Behavioral Bias of Vision-Language Models: A Behavioral Finance View
Yuhang Xiao, Yudi Lin, Ming-Chang Chiu
TL;DR
The paper addresses whether LVLMs exhibit human-like behavioral biases in finance. It introduces an end-to-end framework with the DynoStock multimodal dataset, carefully designed prompts, and a Behavioral Bias Index to quantify recency and authority biases in stock-movement predictions after EPS reports. The study finds that open-source LVLMs exhibit significant biases, while GPT-4o remains largely unbiased, suggesting that scale and curated data contribute to bias resilience. This work provides a practical methodology for evaluating and mitigating interdisciplinary biases in LVLMs, with implications for robust financially-aware AI systems and robo-advisors.
Abstract
Large Vision-Language Models (LVLMs) evolve rapidly as Large Language Models (LLMs) was equipped with vision modules to create more human-like models. However, we should carefully evaluate their applications in different domains, as they may possess undesired biases. Our work studies the potential behavioral biases of LVLMs from a behavioral finance perspective, an interdisciplinary subject that jointly considers finance and psychology. We propose an end-to-end framework, from data collection to new evaluation metrics, to assess LVLMs' reasoning capabilities and the dynamic behaviors manifested in two established human financial behavioral biases: recency bias and authority bias.

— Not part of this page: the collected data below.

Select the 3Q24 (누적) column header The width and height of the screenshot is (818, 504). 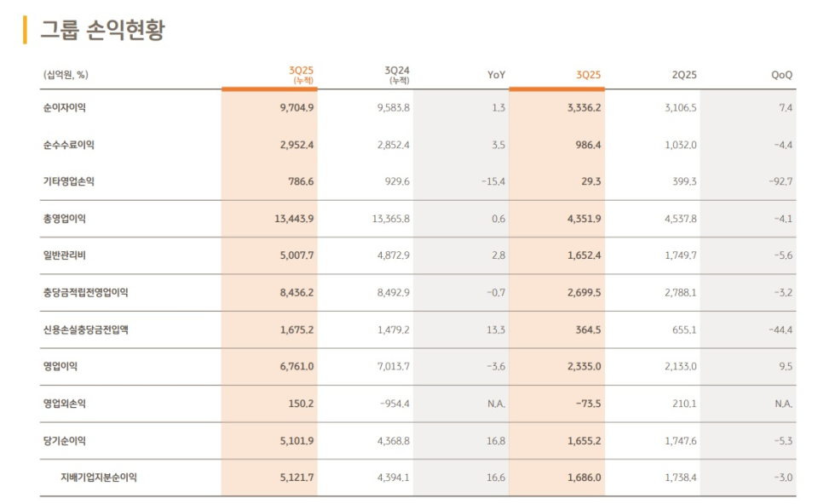point(397,75)
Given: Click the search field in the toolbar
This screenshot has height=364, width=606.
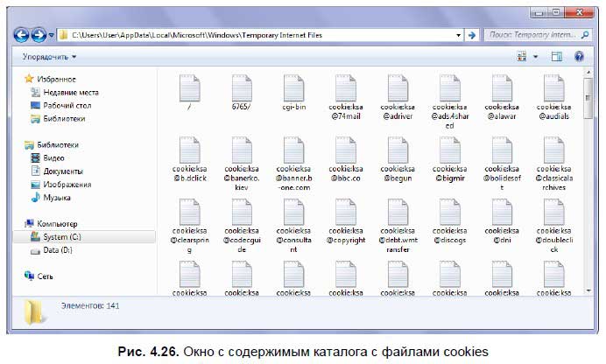Looking at the screenshot, I should click(x=532, y=35).
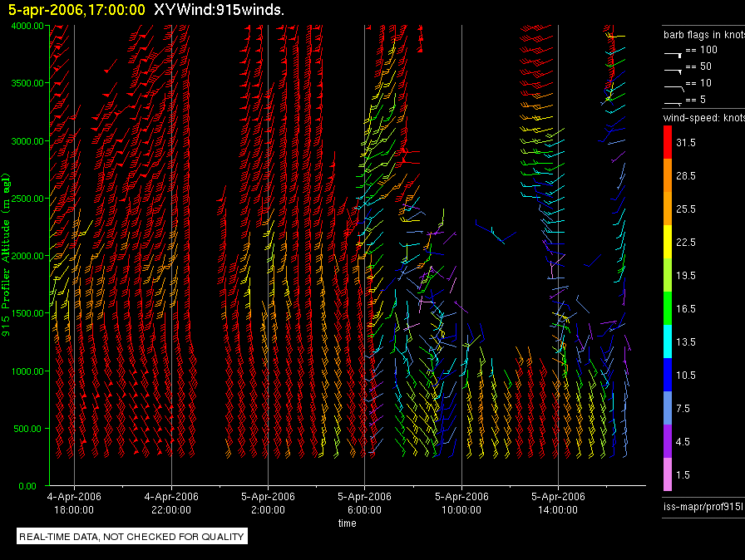Viewport: 745px width, 560px height.
Task: Click the 100-knot barb flag legend symbol
Action: click(x=673, y=52)
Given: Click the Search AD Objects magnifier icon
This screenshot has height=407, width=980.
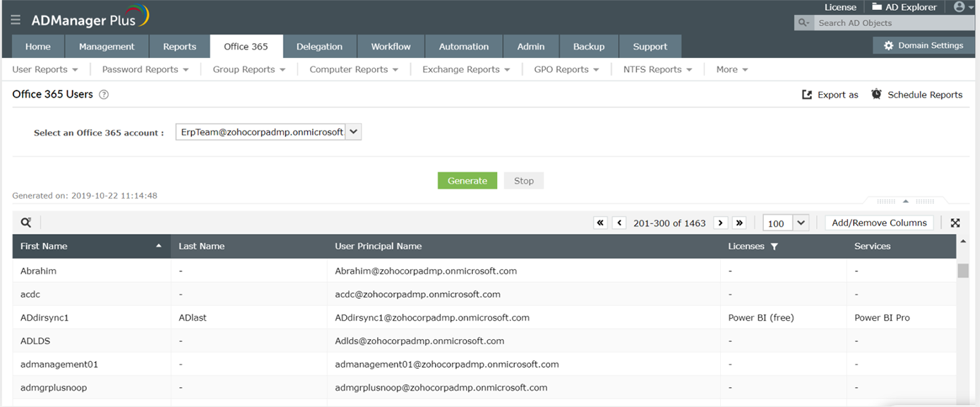Looking at the screenshot, I should click(802, 23).
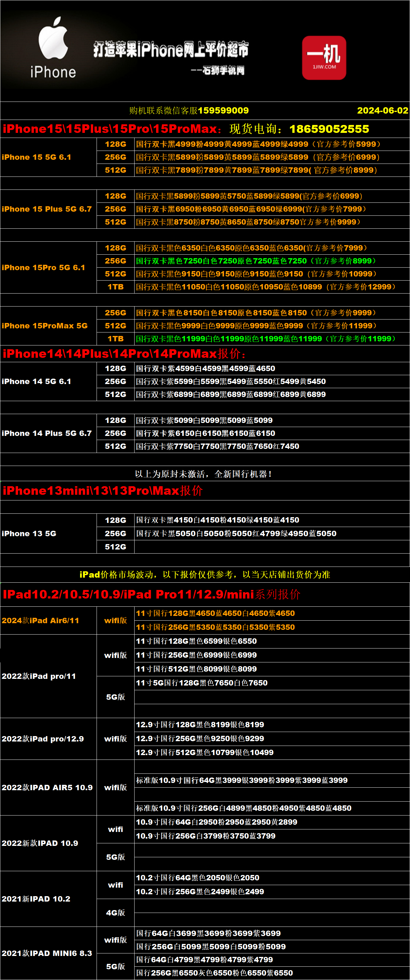The height and width of the screenshot is (980, 410).
Task: Click the date 2024-06-02
Action: [382, 111]
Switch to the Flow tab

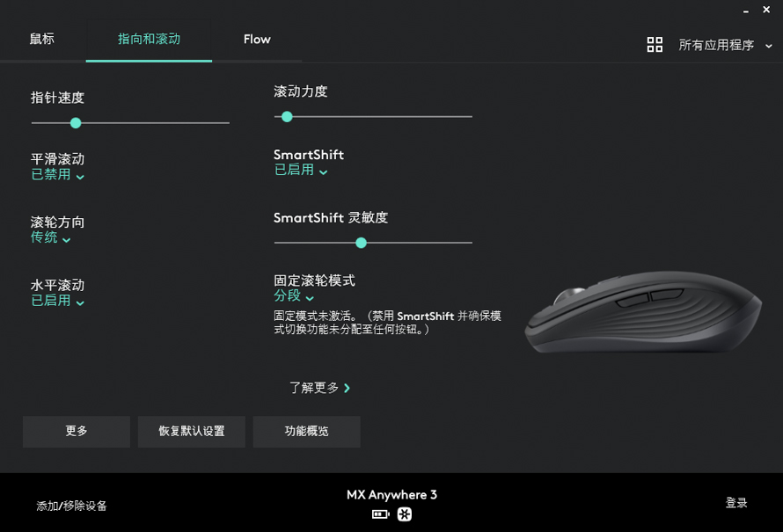(257, 39)
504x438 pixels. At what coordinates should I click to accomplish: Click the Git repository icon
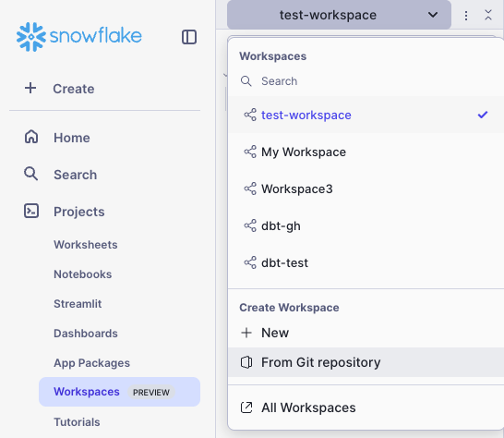pos(246,362)
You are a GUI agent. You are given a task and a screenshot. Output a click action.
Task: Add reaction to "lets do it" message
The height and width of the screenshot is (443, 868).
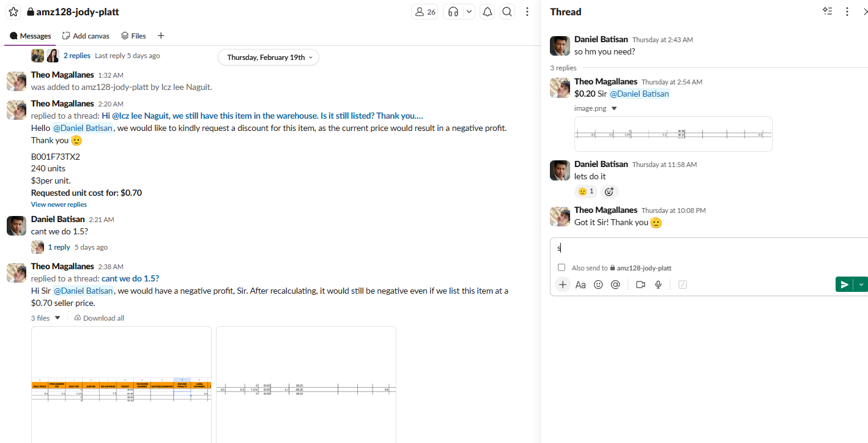609,192

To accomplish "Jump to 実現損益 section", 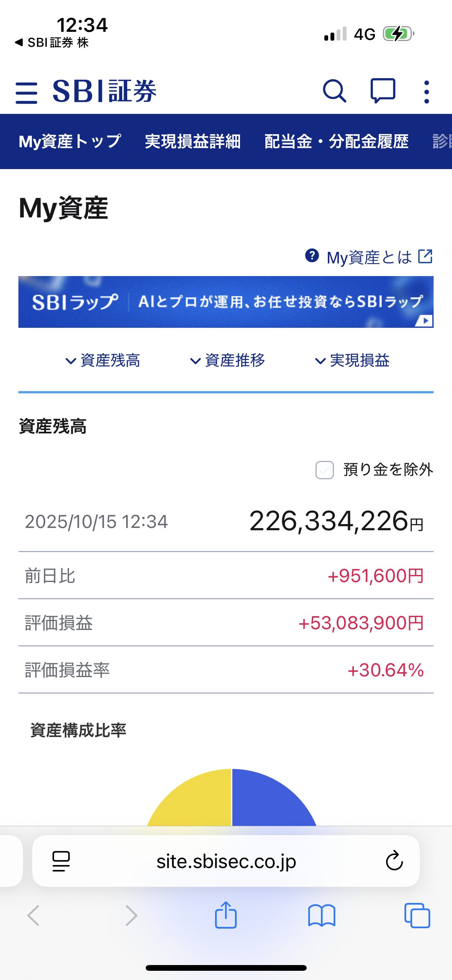I will 352,360.
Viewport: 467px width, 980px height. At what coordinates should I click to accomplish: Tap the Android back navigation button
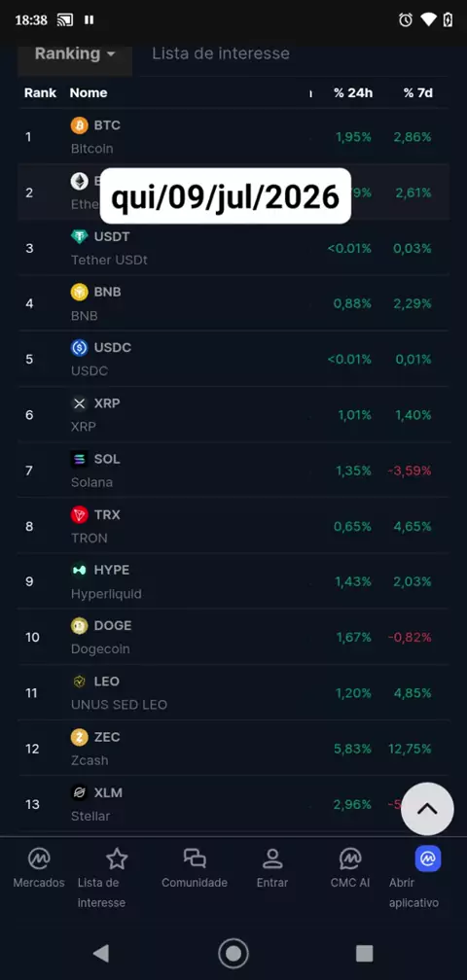point(100,953)
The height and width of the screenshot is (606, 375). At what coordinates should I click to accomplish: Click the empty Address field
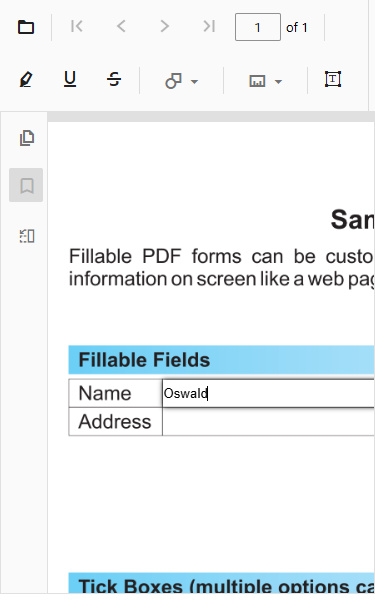pos(268,422)
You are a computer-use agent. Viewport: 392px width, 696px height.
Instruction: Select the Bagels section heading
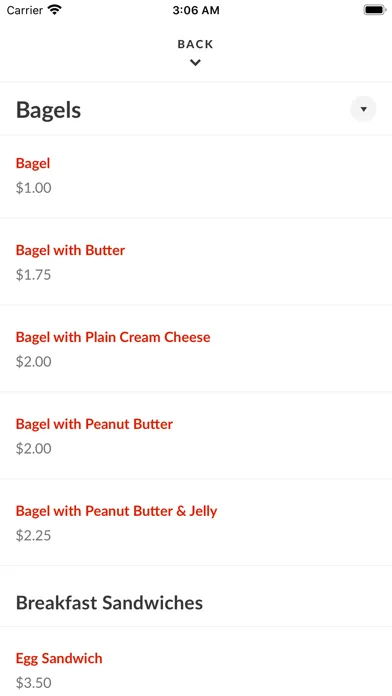point(48,110)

Our evaluations find that recent open-source LVLMs such as LLaVA-NeXT, MobileVLM-V2, Mini-Gemini, MiniCPM-Llama3-V 2.5 and Phi-3-vision-128k suffer significantly from these two biases, while the proprietary model GPT-4o is negligibly impacted. Our observations highlight directions in which open-source models can improve. The code is available at https://github.com/mydcxiao/vlm_behavioral_fin.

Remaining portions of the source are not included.